» **EXERCISE DATA**:

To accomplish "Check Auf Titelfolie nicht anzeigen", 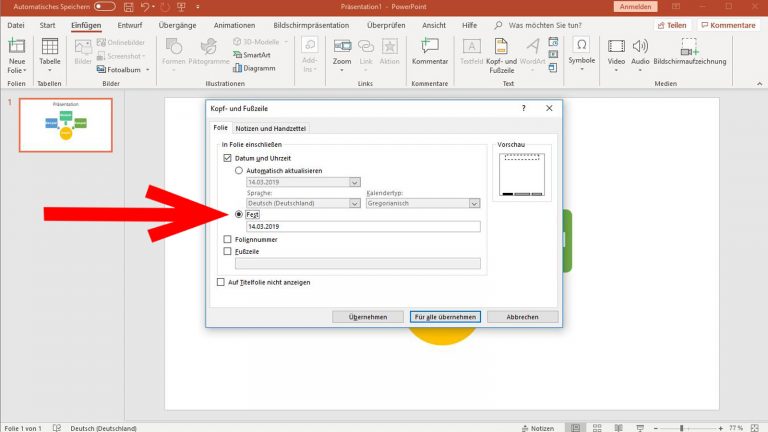I will (221, 282).
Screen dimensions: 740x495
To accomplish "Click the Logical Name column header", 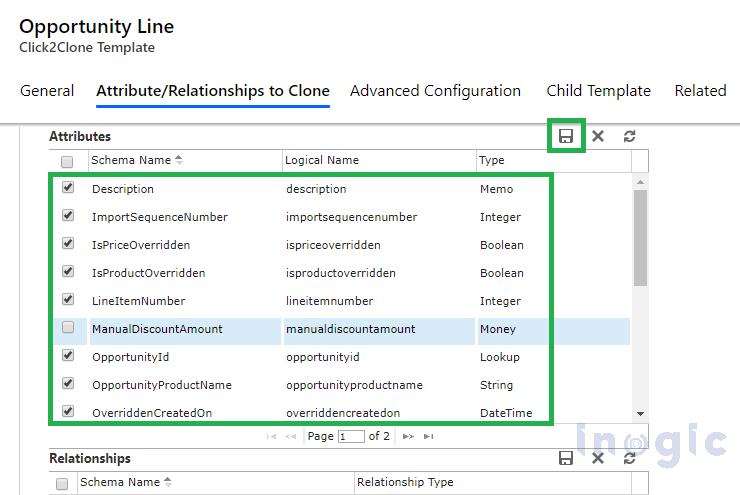I will 322,160.
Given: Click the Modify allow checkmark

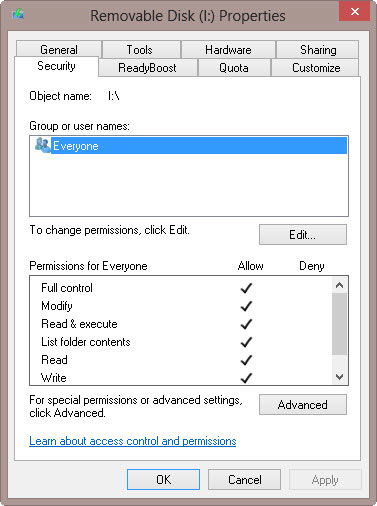Looking at the screenshot, I should pos(246,306).
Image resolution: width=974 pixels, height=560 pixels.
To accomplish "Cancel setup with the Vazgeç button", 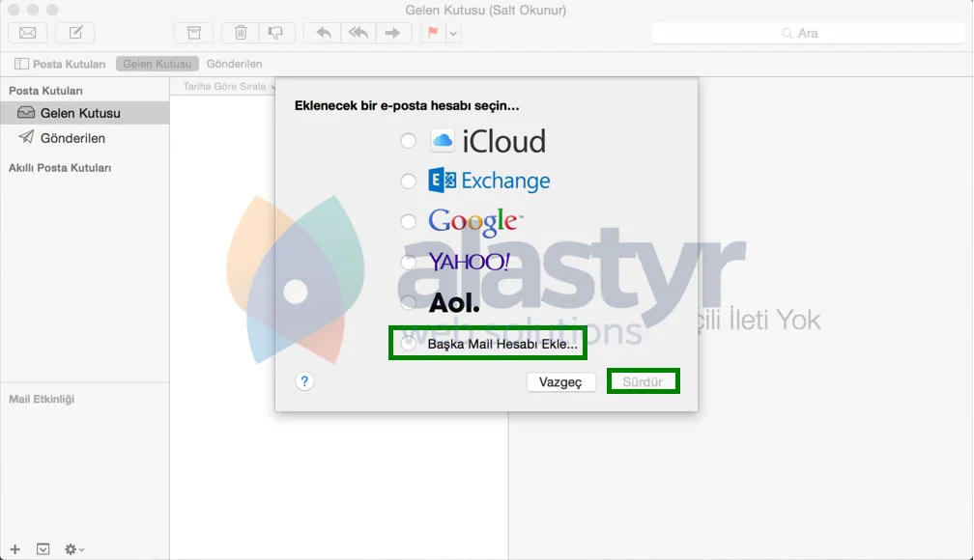I will point(560,380).
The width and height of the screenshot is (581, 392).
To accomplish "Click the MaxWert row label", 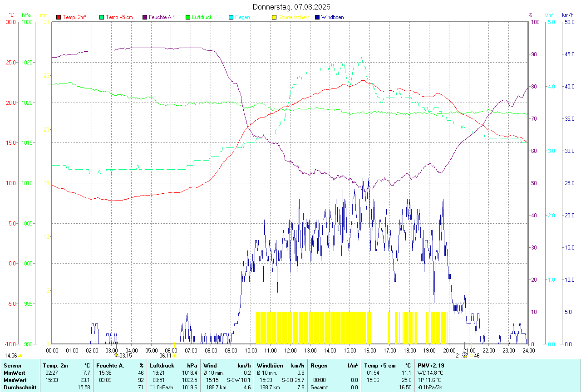I will [x=15, y=380].
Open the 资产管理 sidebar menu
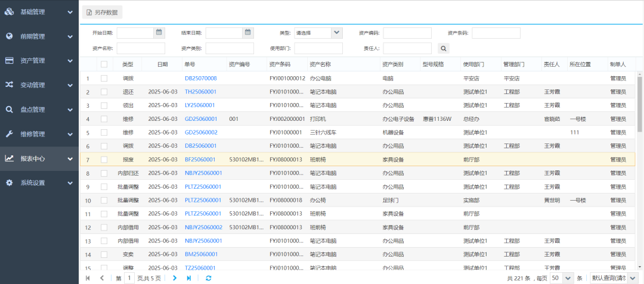 (39, 60)
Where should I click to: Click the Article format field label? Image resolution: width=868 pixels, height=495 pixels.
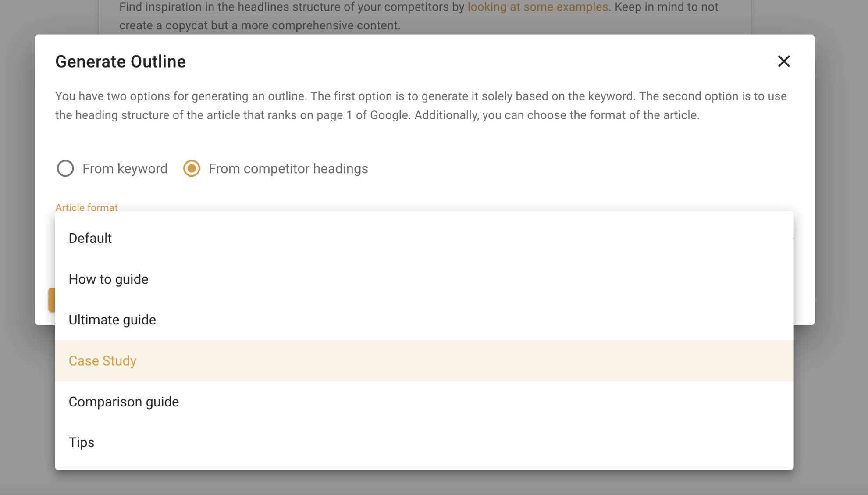86,207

» **ABOUT THIS EXERCISE**: Your answer must consist solely of the lines from the one containing "Open the 资产管理 sidebar menu" through the last line of the records above, copied exactly, with every picture left out.

» **TASK ANSWER**:
Open the 资产管理 sidebar menu
 (39, 60)
Where should I click to: Click the Article format field label? Image resolution: width=868 pixels, height=495 pixels.
86,207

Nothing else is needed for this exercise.